Created By: The Pretty Little Chef

Ingredients:
  • 1-1/2 lbs sirloin steak, sliced into thin strips
  • 6 tablespoons cornstarch, for dusting
  • oil, for frying

Marinade

  • 1 egg
  • 1/4 teaspoon salt
  • 2 tablespoons water
  • 1 tablespoon cornstarch

Sauce

  • 4 tablespoons water
  • 4 tablespoons sugar
  • 1 tablespoons ketchup
  • 1 tablespoon Rooster Chili Sauce (I sometimes add more to give it more SPICE)
  • 1 tablespoon of Soy Sauce
  • 2 tablespoons vinegar
  • 1/4 teaspoon crush chili pepper
  • 2 teaspoons cornstarch

Vegetables

  • 1 teaspoon garlic, minced
  • 1 medium red bell pepper, diced (I'll use zucchini if the red bell peppers are not on sale)
  • 1 medium green bell pepper, diced
  • 1 medium white onion, sliced

Directions:

  1. Cut beef into thin strips . In a bowl of seal-able bag combine all marinade ingredients and mix well. Add beef slices and marinate for 15 minutes.

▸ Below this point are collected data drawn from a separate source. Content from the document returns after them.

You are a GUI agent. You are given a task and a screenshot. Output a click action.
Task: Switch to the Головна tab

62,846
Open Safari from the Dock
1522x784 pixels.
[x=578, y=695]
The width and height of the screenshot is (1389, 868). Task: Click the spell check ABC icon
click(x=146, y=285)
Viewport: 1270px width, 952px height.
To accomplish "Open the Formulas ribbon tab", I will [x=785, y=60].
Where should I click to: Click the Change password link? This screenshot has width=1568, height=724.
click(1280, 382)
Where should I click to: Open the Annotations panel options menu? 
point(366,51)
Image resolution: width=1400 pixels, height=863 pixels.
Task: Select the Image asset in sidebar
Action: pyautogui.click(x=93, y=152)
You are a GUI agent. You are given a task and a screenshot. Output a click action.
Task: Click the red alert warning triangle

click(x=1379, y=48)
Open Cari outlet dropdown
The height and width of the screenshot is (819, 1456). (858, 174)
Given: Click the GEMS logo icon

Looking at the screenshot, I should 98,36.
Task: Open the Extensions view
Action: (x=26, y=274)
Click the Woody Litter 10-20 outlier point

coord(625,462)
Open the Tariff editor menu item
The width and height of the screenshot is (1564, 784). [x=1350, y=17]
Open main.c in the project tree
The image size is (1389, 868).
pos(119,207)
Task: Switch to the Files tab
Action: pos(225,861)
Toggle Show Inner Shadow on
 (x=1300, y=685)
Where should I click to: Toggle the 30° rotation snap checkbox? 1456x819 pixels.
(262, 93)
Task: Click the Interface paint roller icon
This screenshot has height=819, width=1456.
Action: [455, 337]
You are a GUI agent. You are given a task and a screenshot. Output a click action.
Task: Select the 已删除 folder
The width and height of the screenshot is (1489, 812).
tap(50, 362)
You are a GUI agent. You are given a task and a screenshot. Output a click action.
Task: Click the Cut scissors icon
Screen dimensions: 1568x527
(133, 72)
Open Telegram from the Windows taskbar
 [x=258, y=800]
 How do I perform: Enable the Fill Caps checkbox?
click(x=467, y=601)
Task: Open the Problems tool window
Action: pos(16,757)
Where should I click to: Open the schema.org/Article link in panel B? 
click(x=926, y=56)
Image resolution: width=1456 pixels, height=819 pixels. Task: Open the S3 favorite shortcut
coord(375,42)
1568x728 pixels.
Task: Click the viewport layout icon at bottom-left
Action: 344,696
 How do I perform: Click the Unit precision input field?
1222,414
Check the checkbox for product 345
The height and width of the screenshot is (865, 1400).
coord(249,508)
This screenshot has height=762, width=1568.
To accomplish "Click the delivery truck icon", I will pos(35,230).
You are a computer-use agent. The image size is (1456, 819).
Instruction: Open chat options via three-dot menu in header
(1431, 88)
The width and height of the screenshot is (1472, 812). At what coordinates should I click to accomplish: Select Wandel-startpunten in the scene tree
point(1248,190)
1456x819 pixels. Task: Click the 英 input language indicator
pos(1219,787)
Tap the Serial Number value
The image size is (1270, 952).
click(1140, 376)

  2. While beef in marinating mix all of the sauce ingredients together in a bowl and refrigerate.

  3. When the beef is done marinating coat the beef slices with 6 tablespoons of cornstarch. Remove any access cornstarch and deep fry (either in a deep fryer or wok) beef slices in batches until floating or golden brown. Drain on paper towels.

  4. Add a couple tablespoons of oil to the wok and add minced garlic and stir fry for 10 seconds. Add red and green bell peppers and onions and stir fry for 2 minutes. Remove vegetables and set aside.

  5. Pour sauce into the wok and heat until boiling. In a serving dish add beef and vegetables and coat with the sauce.